Redlining is not dead. We know the story of where the term began, lenders would draw red circles or lines around certain neighborhoods and make it an unspoken policy not to lend to anyone within the circle or past a certain line on the map. These lines were usually drawn around struggling or distressed areas, and more often than not, a majority of the citizens in these neighborhoods were minorities.
Then there’s Reverse Redlining, these are instances where minorities and other protected classes are offered loans, but at a higher cost than those offered to non-minority applicants. This practice was chief among major factors that led to the 2008 financial crisis.
Whatever form redlining takes, it results in harm to groups of a protected class by either denying access to credit or offering credit at exploitative rates with a much greater chance of default.
HMDA, CRA, the Fair Housing Act and other regulations have provisions contained within them which prohibit this behavior. If a pattern or practice of redlining is found through the examination process, it could have a profound negative affect upon the offending financial institution.

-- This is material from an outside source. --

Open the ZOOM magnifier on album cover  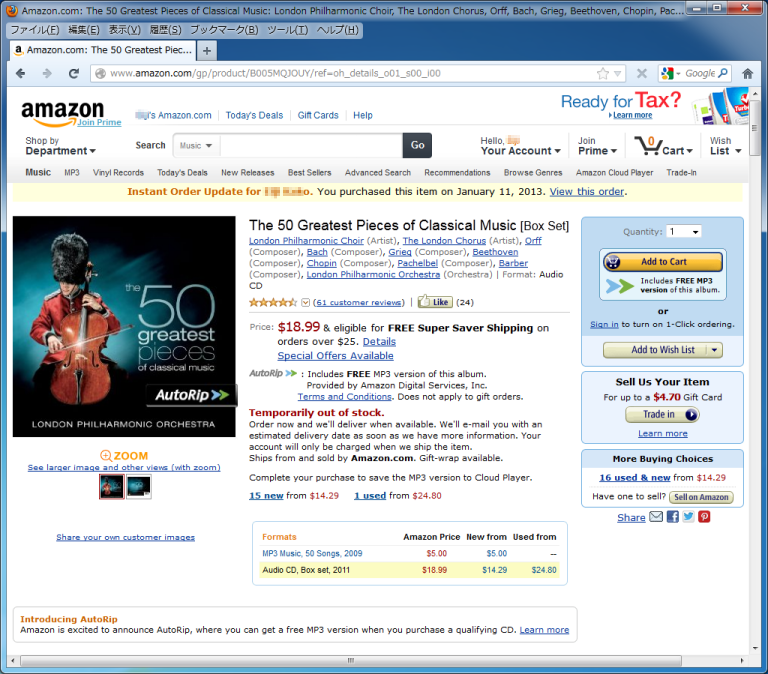[124, 456]
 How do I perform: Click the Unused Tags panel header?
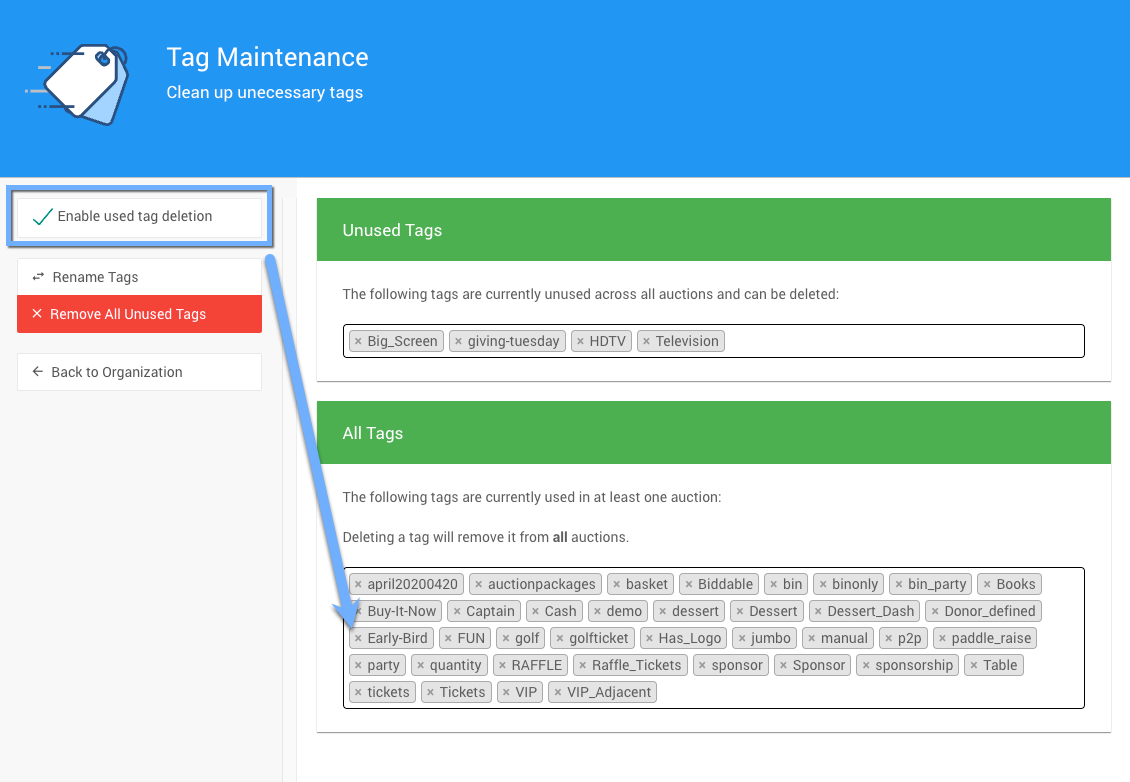pyautogui.click(x=713, y=230)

It is a primary responsibility of the compliance officer to identify and report redlining risks before they become an issue.
The Cost of Non-Compliance
Over the years, compliance examinations have yielded less redlining enforcement than in other fair lending areas; however, there has been a recent uptick, and it’s an uptick more than anyone should be comfortable with. If an institution is found liable for redlining, remediation efforts, fines and penalties can be tremendous.
Monetary loss is not the only concern. Redlining can also lead to loss of integrity, reputation and, ultimately, customer abandonment. What happens if word gets out that Anybody’s Bank has had a redlining enforcement action levied against them? Will today’s consumer, deeply concerned with brand identity and community, initiate or maintain a relationship with a bank they don’t trust? For larger financial institutions, this could be a speedbump that heals over time. But for local, mid-size and smaller institutions, the reputational hit from a redlining accusation and enforcement can be devastating.
When working to identify and mitigate redlining risks, nothing is more valuable than routine monitoring. By taking quarterly or at least bi-annual looks at the geographic dispersion and penetration patterns of originations within the institutions loan portfolio, a determination can be made of where the institution is making its loans to help determine if there are areas where loan volume could be improved. More importantly, this will allow pro-active targeting of risk areas to try and improve performance and also allow time to determine if the methods employed are working before regulators start asking questions.
Get the right tools.
If your institution’s Compliance Management System (CMS) does not include automated data management and collection as well as a way to map the data, human interpretation and error can cloud the issue. In today’s connected world, compliance software is everywhere and can be found at all price points. Compliance personnel must make sure the systems used will provide reliable data that is easy to use and interpret.
For Instance, Marquis’ CenTrax NEXT software provides immediate access to all lending performance metrics through easy-to-read reports, maps, and exam tables. We also offer Compliance Professional Services, where our seasoned compliance experts conduct file reviews, risks assessments and more, ultimately delivering a comprehensive report you can take to your board with confidence.
With all this information at your fingertips, you’ll be able to easily identify redlining risks and tell if the steps taken to identify and mitigate the risk were effective. Collecting and organizing this data manually, or with a less robust system, can cost you in objectivity and accuracy.
Bottom line? Monitor your loan data at least twice a year, although quarterly is better.
Redlining is still an issue in the financial community. CRA, HMDA, and the Fair Housing Act are consistently evolving (think HMDA 2018) to aid in the prohibition of biased approaches to lending. Now, it’s up to compliance officers to identify redlining risks, report them, and be on the ball with helping to resolve any issues that may be discovered. Staying informed allows time to adjust and respond through peer analysis, mortgage credit demand analysis and other methods. Without intermittent monitoring and automated data collection and analysis, risks can go unnoticed right up to the last minute – making it too late to adjust or respond. With the right tools and consistent monitoring, your financial institution will be able to identify, respond to, and mitigate redlining risks.